TBS「報道特集」ベラルーシ大統領単独インタビューが提起する問い
Japan In-depth / 2022年3月21日 11時0分
安倍宏行(Japan In-depth編集長・ジャーナリスト)
【まとめ】
・TBS「報道特集」金平茂紀キャスターによるベラルーシルカシェンコ大統領の単独インタビューを放送。
・現地にキャスターを送り込み、取材を続ける同番組を評価。
・紛争地域に記者・キャスターを送らない日本のテレビ局は今後報道部門をどうしていくのか、考える時期にきている。
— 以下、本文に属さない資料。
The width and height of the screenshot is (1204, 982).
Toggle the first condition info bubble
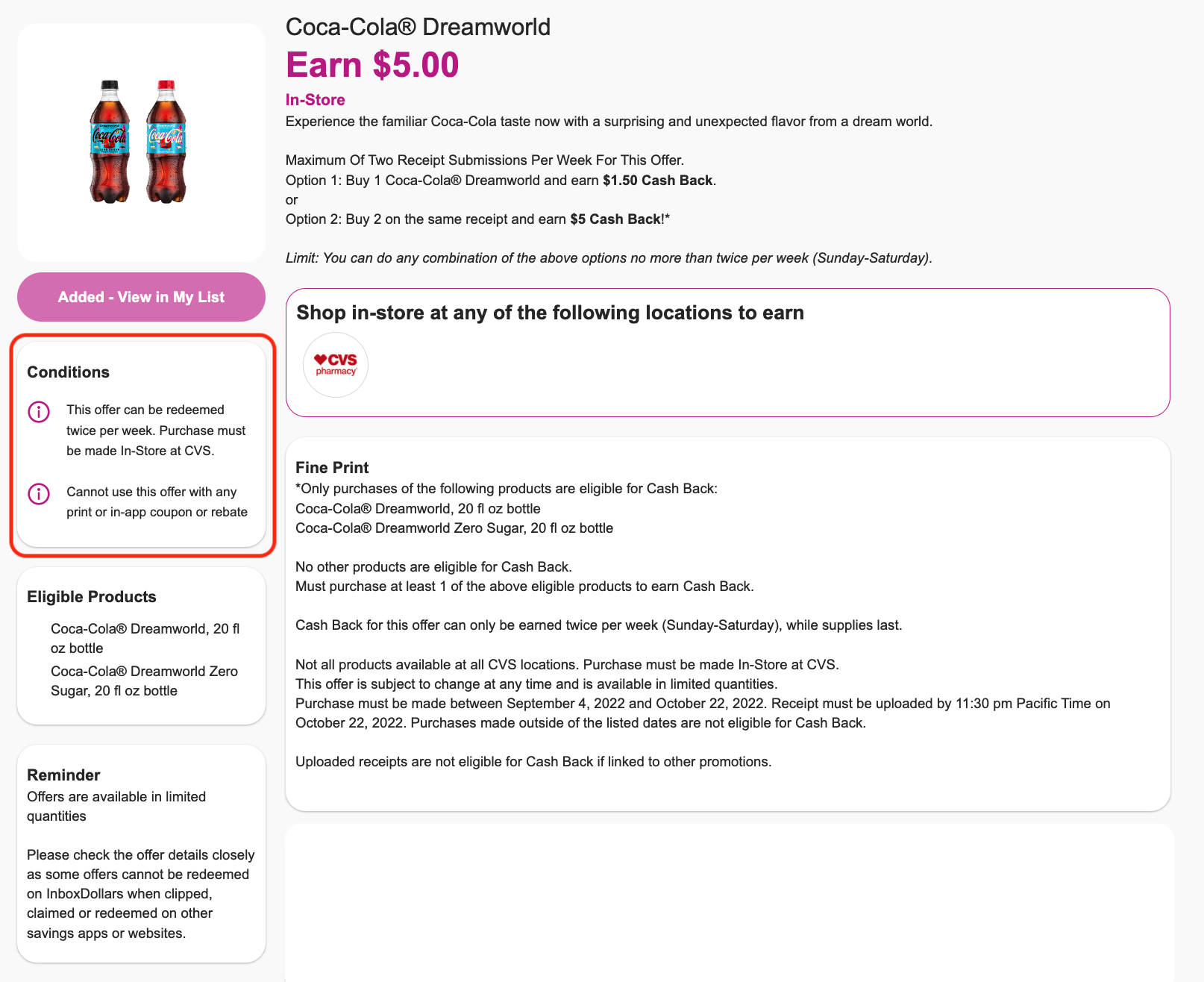coord(38,411)
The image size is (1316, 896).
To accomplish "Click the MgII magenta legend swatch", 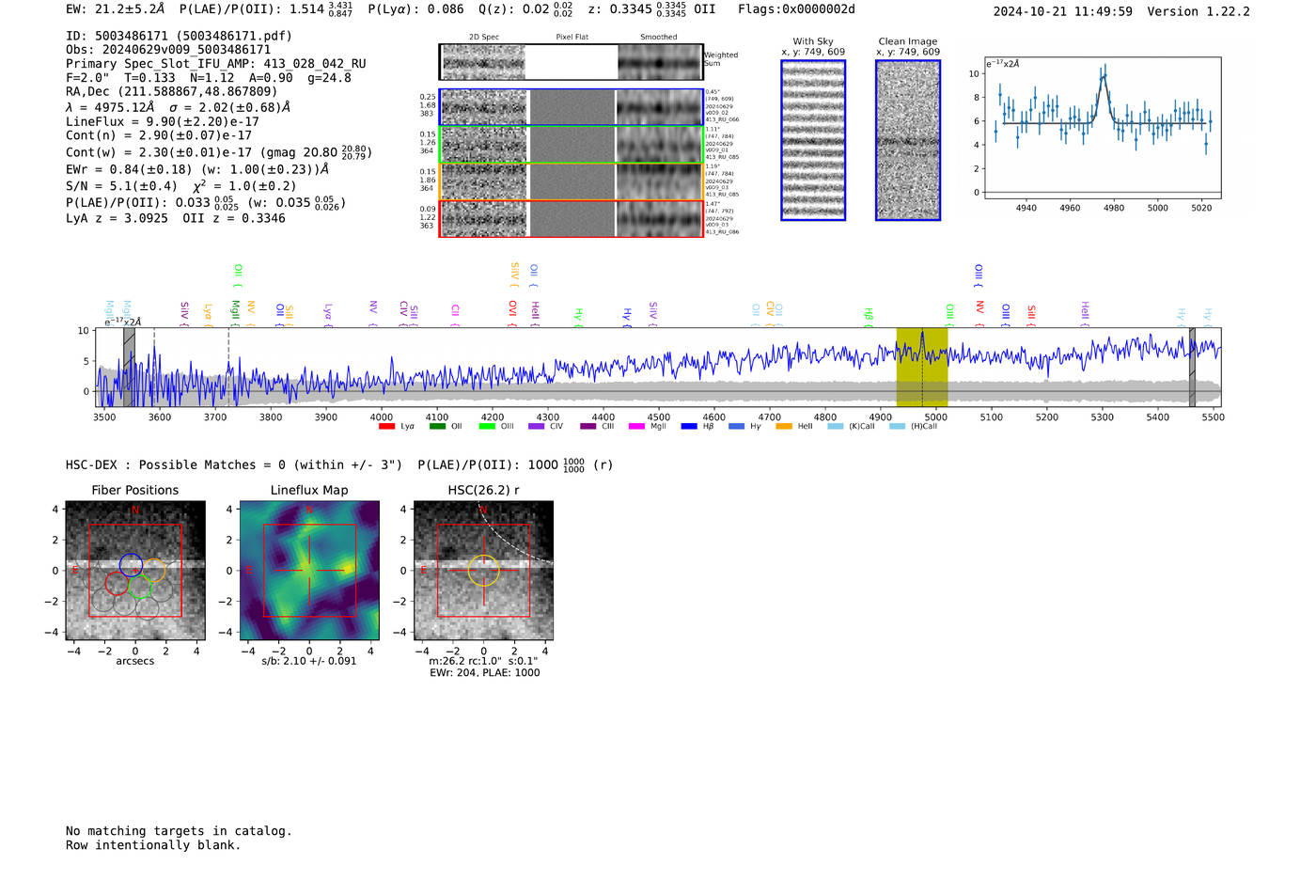I will 636,427.
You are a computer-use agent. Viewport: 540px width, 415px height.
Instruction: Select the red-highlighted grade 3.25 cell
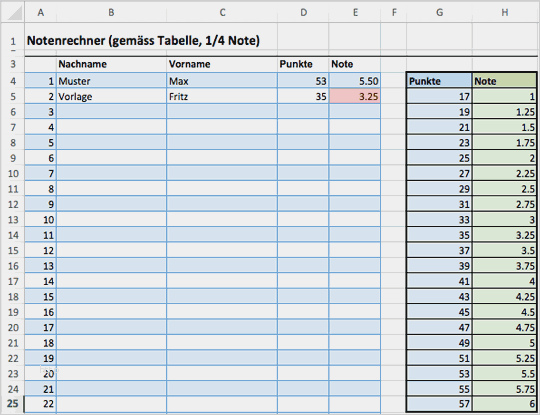pos(355,96)
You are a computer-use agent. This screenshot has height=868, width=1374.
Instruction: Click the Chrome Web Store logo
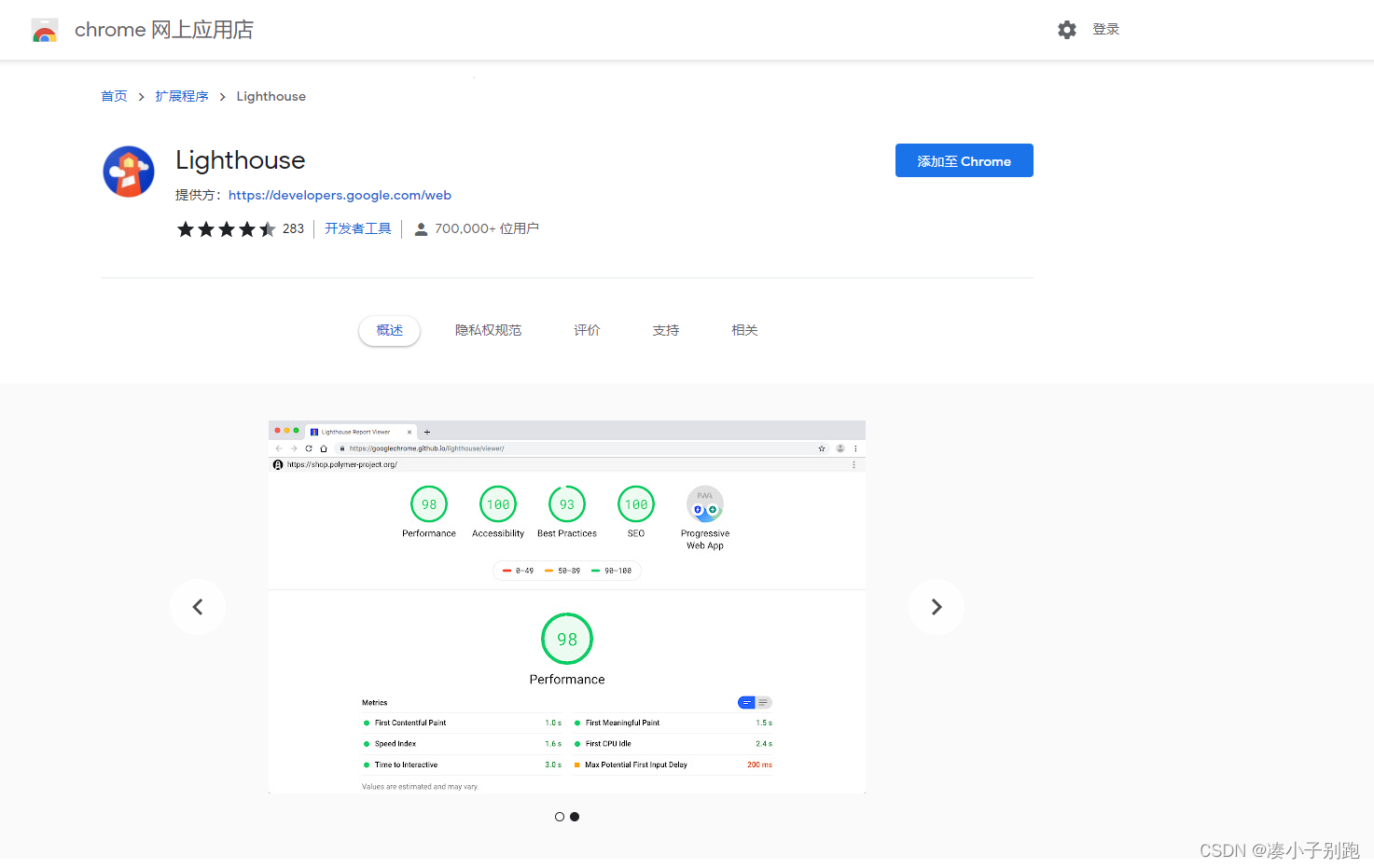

圧巻だった。久しぶりに日本の報道番組をみてそう思った。3月19日(土)放送のTBSテレビ(JNN)系列「報道特集」がそれだ。
ご存じのかたも多かろうが、2010年4月3日から、毎週土曜日17:30 ~18:50に生放送されているニュース・報道ドキュメンタリー番組である。そのルーツは、「JNN報道特集」(42年前の1980年10月4日から2008年3月30日まで放送)であり、「報道のTBS」の名をほしいままにしていた往事のDNAは今に引き継がれている。
さて、私が驚いたのは、金平茂紀キャスターによる、ベラルーシのルカシェンコ大統領の単独インタビューだ。ベラルーシといえば、ロシアの同盟国。今回のウクライナ侵攻で初めて認識した人も多かろうが、あの巨躯でプーチン大統領とツーショットで映っている映像を見れば、あああの人か、とわかるはずだ。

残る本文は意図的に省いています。